22.2. Spark Core

geomesa-spark-core is used to work directly with RDDs of features from GeoMesa and other geospatial data stores.

22.2.1. Example

The following is a complete Scala example of creating an RDD via a geospatial query against a GeoMesa data store:

// DataStore params to a hypothetical GeoMesa Accumulo table
val dsParams = Map(
  "instanceId" -> "instance",
  "zookeepers" -> "zoo1,zoo2,zoo3",
  "user"       -> "user",
  "password"   -> "*****",
  "auths"      -> "USER,ADMIN",
  "tableName"  -> "geomesa_catalog")

// set SparkContext
val conf = new SparkConf().setMaster("local[*]").setAppName("testSpark")
val sc = SparkContext.getOrCreate(conf)

// create RDD with a geospatial query using GeoMesa functions
val spatialRDDProvider = GeoMesaSpark(dsParams)
val filter = ECQL.toFilter("CONTAINS(POLYGON((0 0, 0 90, 90 90, 90 0, 0 0)), geom)")
val query = new Query("chicago", filter)
val resultRDD = spatialRDDProvider.rdd(new Configuration, sc, dsParams, query)

resultRDD.collect
// Array[org.opengis.feature.simple.SimpleFeature] = Array(
//    ScalaSimpleFeature:4, ScalaSimpleFeature:5, ScalaSimpleFeature:6,
//    ScalaSimpleFeature:7, ScalaSimpleFeature:9)

22.2.2. Configuration

geomesa-spark-core provides an API for accessing geospatial data in Spark, by defining an interface called SpatialRDDProvider. Different implementations of this interface connect to GeoMesa Accumulo, generic GeoTools-based DataStores, or data files in formats readable by the GeoMesa converter library.

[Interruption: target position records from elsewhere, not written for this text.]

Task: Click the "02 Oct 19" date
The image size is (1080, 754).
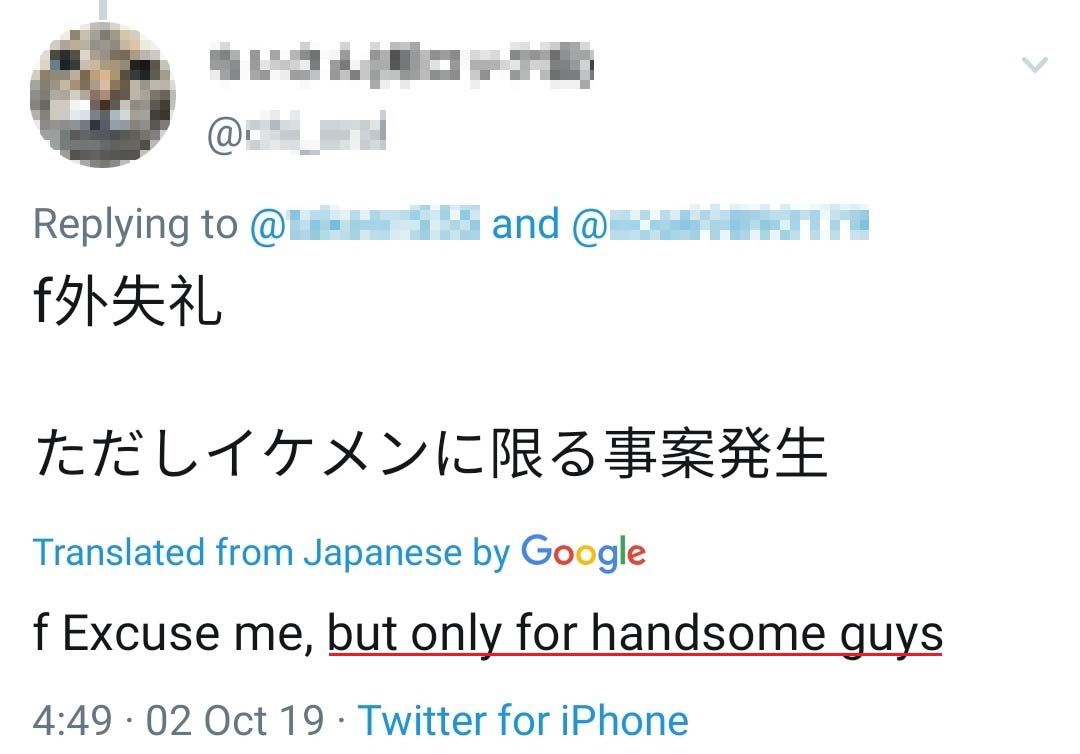Action: point(235,720)
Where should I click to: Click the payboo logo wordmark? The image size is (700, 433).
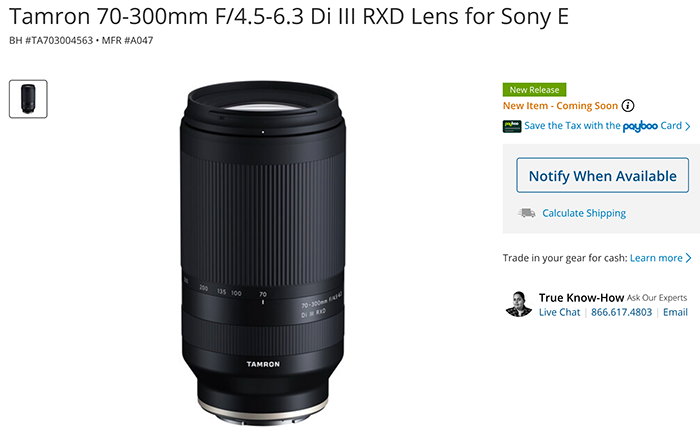pyautogui.click(x=640, y=126)
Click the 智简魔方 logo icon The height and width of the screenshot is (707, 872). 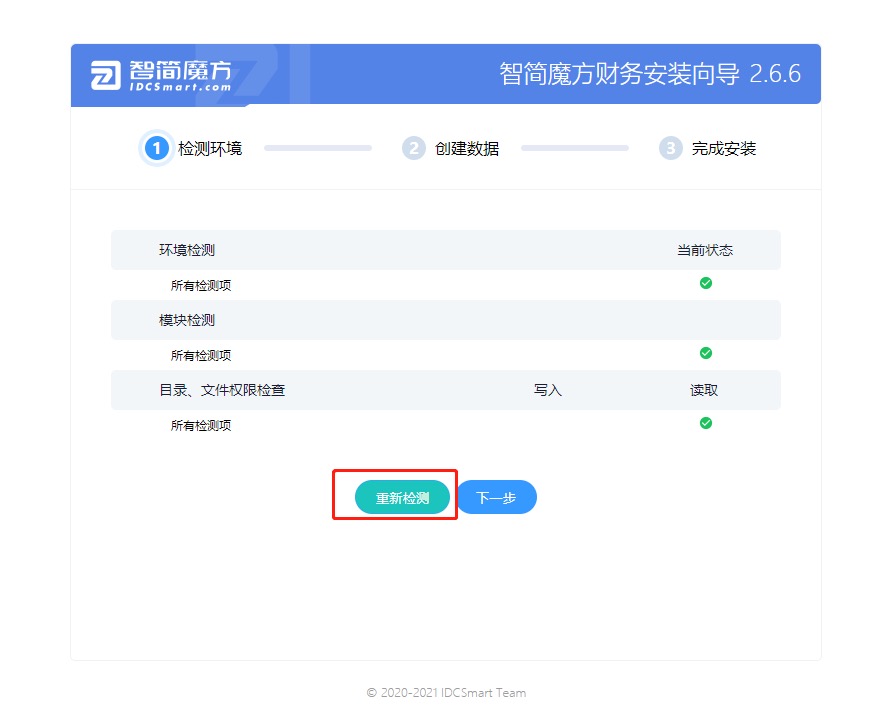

These different providers are described in more detail in Usage below.

To use these libraries in Spark, the shaded JAR built by the geomesa-accumulo-spark-runtime module (geomesa-accumulo/geomesa-accumulo-spark-runtime in the source distribution) contains all of the dependencies needed to run the Accumulo RDD Provider. This shaded JAR can be passed (for example) to the spark-submit command via the --jars option:

--jars file://path/to/geomesa-accumulo-spark-runtime_2.11-$VERSION.jar

or passed to Spark via the appropriate mechanism in notebook servers such as Jupyter (see Deploying GeoMesa Spark with Jupyter Notebook) or Zeppelin.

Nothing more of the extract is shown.